Patricia Nauman, executive director of Metro Cities, an organization of 86 cities in the seven-county area, says metro cities once received about half of all LGA, but that the split is now closer to 70-30 in favor of greater Minnesota.

Nauman says she has not seen all of the details about the formula proposed by Dayton, but that it appears to “better serve the older, fully developed suburbs that we don’t feel have received a fair shake.”

The fact is, while Minnesota’s property tax system could be simplified and made more transparent, there is no urgent need for tax relief. In the latest national comparisons, Minnesota ranked 26th in property taxes per $1,000 of personal income, compared with sixth in income taxes and 20th in sales taxes.

Moreover, the Revenue Department projects that state property taxes will rise by no more than 2.3 percent in 2013, based on the maximum levies  proposed by local governments in advance of last December’s Truth-in-Taxation hearings.

If lawmakers are interested in true reform, a better starting point might be the final report of the Property Tax Working Group, a bipartisan commission established by the 2010 Legislature and chaired by Kathleen Gaylord, a Dakota County commissioner.

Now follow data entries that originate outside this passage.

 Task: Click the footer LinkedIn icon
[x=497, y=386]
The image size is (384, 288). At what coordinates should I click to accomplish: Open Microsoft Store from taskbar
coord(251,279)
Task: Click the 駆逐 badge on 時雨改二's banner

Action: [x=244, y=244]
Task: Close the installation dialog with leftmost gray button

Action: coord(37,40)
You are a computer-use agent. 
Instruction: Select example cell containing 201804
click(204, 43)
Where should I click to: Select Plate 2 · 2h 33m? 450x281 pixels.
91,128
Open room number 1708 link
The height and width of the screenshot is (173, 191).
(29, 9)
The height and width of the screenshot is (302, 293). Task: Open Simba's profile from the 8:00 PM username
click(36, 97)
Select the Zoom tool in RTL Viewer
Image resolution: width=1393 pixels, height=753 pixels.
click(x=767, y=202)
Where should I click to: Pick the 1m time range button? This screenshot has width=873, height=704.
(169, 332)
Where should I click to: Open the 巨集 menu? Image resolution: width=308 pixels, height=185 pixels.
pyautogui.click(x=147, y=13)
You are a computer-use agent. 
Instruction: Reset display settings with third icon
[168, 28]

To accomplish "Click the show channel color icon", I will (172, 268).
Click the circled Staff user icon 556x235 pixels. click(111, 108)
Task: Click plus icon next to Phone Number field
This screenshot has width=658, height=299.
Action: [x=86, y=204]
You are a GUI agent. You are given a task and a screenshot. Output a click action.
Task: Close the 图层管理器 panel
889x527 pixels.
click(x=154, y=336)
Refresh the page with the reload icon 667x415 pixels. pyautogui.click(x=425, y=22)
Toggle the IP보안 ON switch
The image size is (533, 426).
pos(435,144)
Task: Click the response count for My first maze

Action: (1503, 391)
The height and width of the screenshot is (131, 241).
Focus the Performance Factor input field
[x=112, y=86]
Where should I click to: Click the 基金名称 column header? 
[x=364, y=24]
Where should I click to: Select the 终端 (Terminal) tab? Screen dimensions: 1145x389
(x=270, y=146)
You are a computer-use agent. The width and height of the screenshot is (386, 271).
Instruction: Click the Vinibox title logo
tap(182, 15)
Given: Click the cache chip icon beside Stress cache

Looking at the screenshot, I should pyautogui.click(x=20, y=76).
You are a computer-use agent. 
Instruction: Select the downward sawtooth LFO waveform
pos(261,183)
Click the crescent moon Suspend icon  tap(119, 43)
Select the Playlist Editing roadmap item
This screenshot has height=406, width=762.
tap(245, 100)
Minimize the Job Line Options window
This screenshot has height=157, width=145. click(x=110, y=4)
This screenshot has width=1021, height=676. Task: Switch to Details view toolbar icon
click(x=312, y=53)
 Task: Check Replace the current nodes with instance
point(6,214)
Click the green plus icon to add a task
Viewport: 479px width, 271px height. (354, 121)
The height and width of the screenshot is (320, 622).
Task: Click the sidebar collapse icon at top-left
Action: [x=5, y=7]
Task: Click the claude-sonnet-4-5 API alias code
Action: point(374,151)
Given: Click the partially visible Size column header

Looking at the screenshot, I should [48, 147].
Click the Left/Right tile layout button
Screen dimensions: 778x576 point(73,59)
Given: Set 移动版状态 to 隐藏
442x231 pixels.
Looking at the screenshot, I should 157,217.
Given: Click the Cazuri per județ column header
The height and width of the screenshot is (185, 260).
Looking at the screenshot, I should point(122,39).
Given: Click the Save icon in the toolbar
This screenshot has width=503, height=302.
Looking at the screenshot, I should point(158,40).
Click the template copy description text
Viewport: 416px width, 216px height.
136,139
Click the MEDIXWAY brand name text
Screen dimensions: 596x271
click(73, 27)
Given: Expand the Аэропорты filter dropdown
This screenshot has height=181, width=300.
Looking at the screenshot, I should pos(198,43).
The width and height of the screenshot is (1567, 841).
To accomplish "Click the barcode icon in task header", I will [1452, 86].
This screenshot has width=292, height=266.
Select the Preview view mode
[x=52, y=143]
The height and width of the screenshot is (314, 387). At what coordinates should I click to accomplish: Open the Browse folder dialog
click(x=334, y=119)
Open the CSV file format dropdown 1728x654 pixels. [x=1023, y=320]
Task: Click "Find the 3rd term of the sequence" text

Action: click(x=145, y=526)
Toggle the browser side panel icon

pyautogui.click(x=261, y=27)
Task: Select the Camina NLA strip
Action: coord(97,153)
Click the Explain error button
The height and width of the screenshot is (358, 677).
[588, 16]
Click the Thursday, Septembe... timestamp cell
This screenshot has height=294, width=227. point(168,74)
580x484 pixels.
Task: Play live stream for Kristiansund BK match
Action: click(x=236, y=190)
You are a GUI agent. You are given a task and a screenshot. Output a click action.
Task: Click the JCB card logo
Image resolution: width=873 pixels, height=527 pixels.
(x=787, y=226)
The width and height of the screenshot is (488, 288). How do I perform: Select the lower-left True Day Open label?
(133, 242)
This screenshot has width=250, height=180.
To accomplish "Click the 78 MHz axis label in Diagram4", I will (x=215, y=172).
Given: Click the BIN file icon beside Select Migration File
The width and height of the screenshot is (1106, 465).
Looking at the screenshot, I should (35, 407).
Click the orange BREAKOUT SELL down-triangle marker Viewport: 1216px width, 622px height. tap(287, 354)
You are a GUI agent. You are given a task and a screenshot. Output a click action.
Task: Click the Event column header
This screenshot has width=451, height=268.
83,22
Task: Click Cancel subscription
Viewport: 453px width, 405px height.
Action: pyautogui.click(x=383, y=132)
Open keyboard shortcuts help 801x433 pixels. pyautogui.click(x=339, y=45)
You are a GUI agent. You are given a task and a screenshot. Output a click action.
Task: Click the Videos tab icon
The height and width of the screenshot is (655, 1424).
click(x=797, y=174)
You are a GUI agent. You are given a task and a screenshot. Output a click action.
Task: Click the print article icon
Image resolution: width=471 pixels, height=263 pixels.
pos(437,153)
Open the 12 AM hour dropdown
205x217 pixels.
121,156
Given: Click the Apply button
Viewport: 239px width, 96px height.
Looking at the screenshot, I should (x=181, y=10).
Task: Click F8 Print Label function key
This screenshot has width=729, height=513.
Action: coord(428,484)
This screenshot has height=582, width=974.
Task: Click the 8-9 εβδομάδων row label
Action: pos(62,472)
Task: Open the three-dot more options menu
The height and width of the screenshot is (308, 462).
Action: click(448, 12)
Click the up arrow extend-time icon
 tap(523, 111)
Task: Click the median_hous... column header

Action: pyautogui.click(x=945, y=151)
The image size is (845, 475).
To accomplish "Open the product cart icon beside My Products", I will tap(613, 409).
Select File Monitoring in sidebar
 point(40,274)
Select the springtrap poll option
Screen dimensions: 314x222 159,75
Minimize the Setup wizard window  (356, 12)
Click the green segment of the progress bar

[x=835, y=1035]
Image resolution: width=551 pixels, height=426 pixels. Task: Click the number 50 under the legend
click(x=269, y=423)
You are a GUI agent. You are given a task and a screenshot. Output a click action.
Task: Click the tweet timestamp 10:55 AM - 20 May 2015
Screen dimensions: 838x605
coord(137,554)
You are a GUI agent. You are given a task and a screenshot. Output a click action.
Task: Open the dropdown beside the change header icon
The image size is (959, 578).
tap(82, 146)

The 55-page report – issued in November – recommends simplifying the property tax system, reducing the number of property tax classifications from 55 to four, utilizing the income-adjusted PTR program as the primary vehicle for homeowner tax relief, and avoiding limits, caps, freezes and exclusions.

“Whether the Legislature can tackle a major redesign, or simply engage in some meaningful pruning, changes are necessary to improve the health of the overall system,” the report says.